# [Entries supplied]
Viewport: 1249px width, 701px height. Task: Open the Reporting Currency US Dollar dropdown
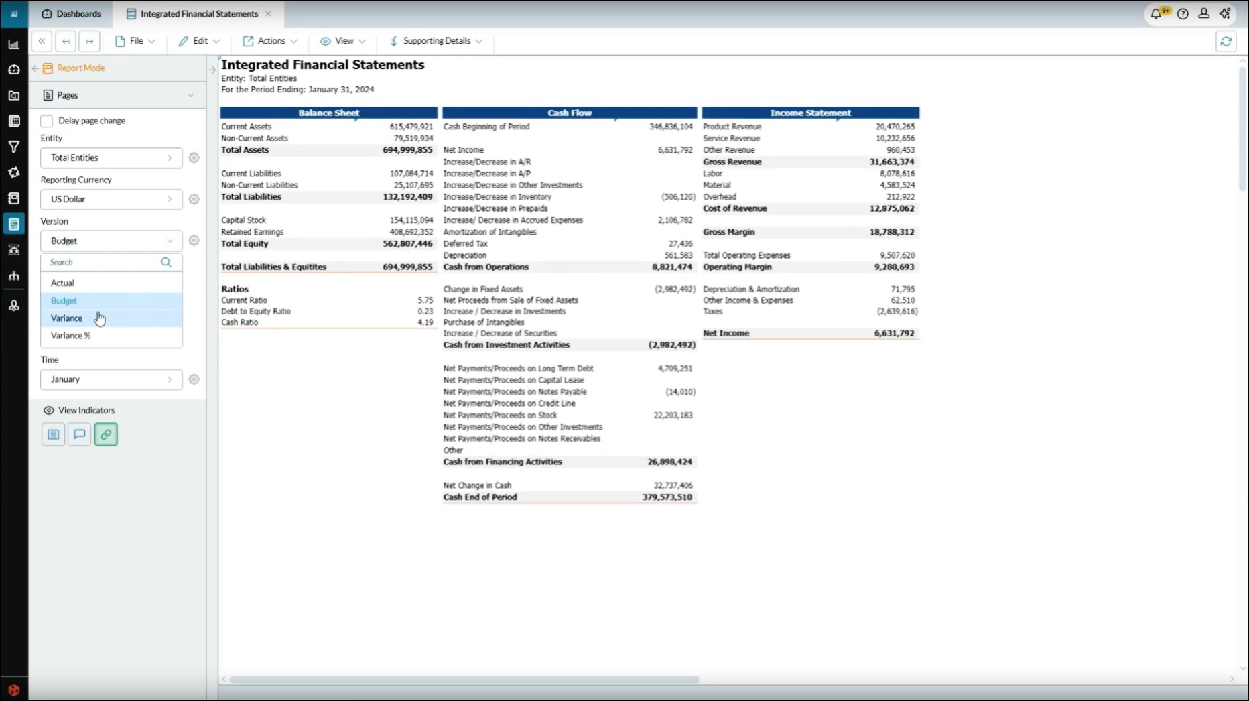click(111, 199)
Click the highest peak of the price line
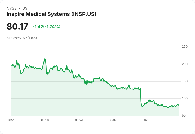 point(45,59)
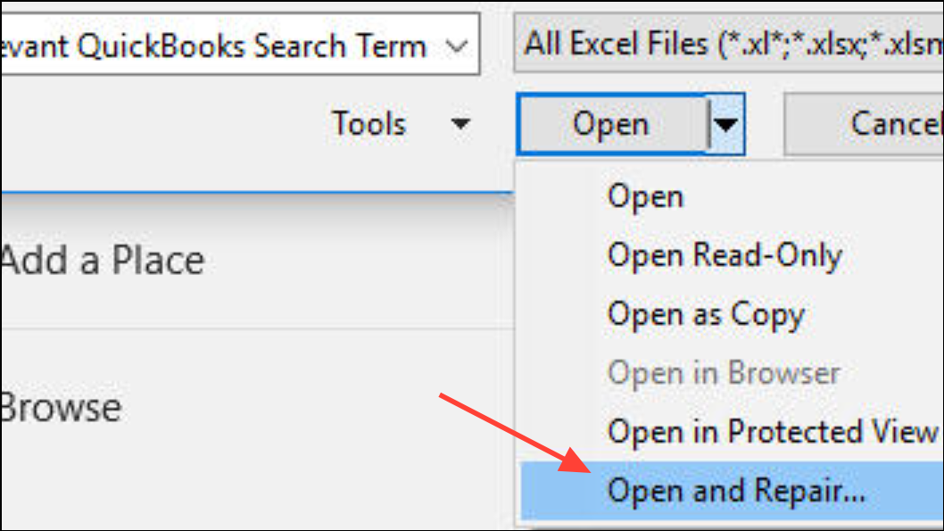Open the All Excel Files type filter
Image resolution: width=944 pixels, height=531 pixels.
click(x=728, y=44)
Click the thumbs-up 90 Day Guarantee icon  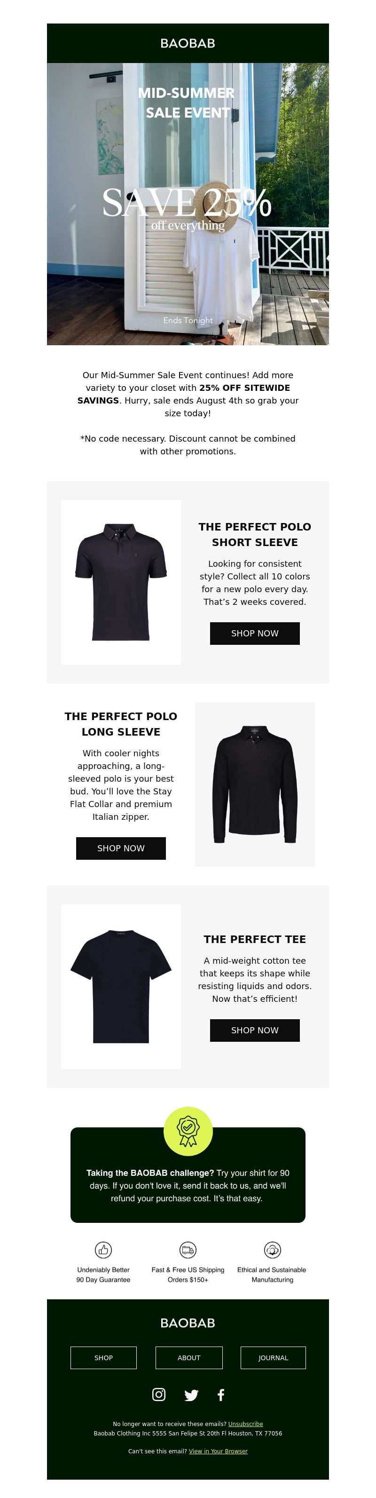103,1250
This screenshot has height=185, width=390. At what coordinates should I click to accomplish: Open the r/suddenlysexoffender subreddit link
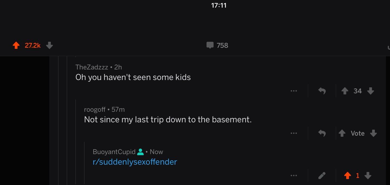click(x=135, y=162)
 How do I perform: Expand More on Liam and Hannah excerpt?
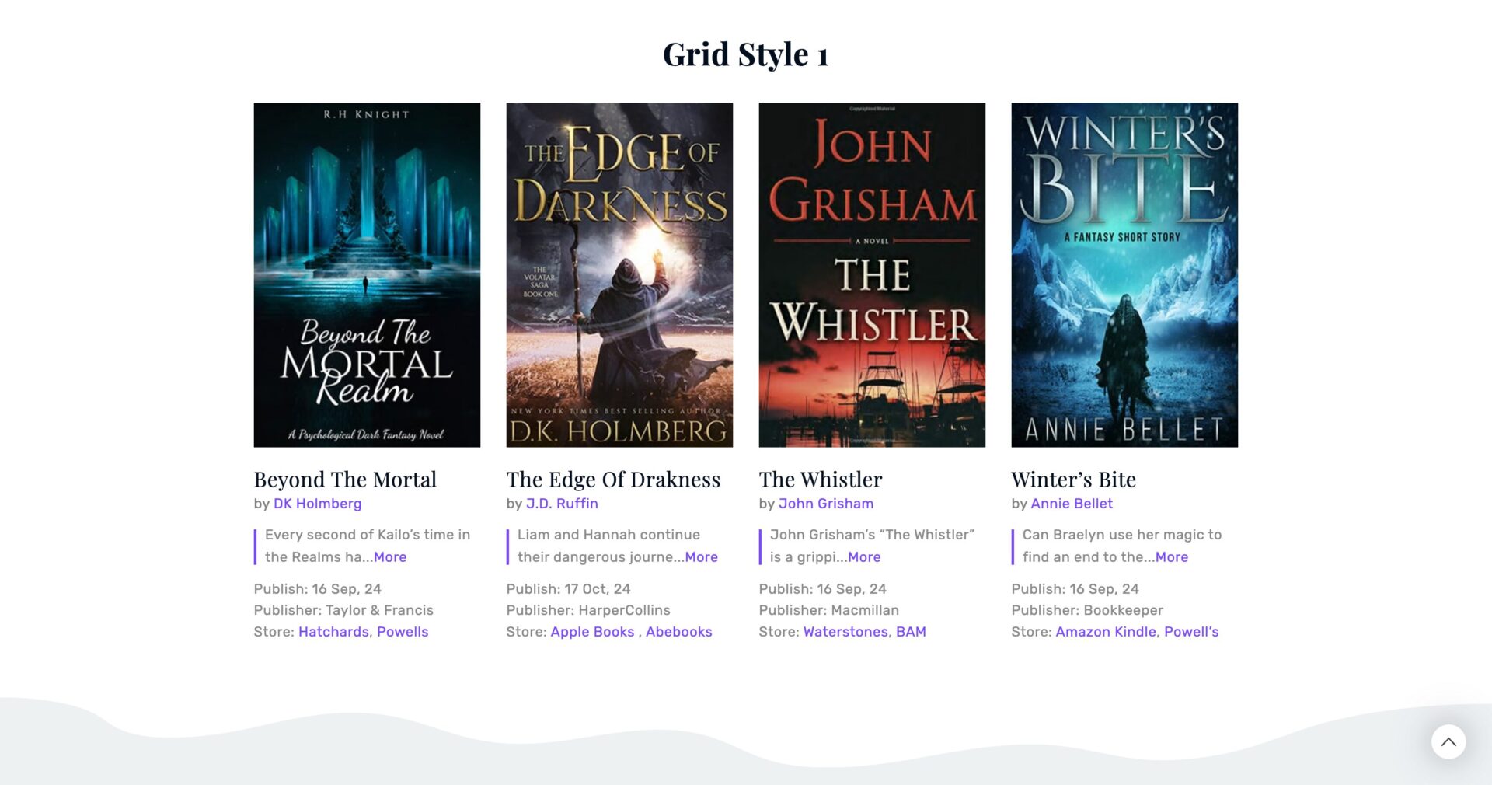(x=701, y=557)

# [Task requirements]
The lines from the one holding "How do I perform: Expand" through the end of the entries are to be transcribed exactly, both ends included, with the pictures left out.

# [Result]
 How do I perform: Expand More on Liam and Hannah excerpt?
(x=701, y=557)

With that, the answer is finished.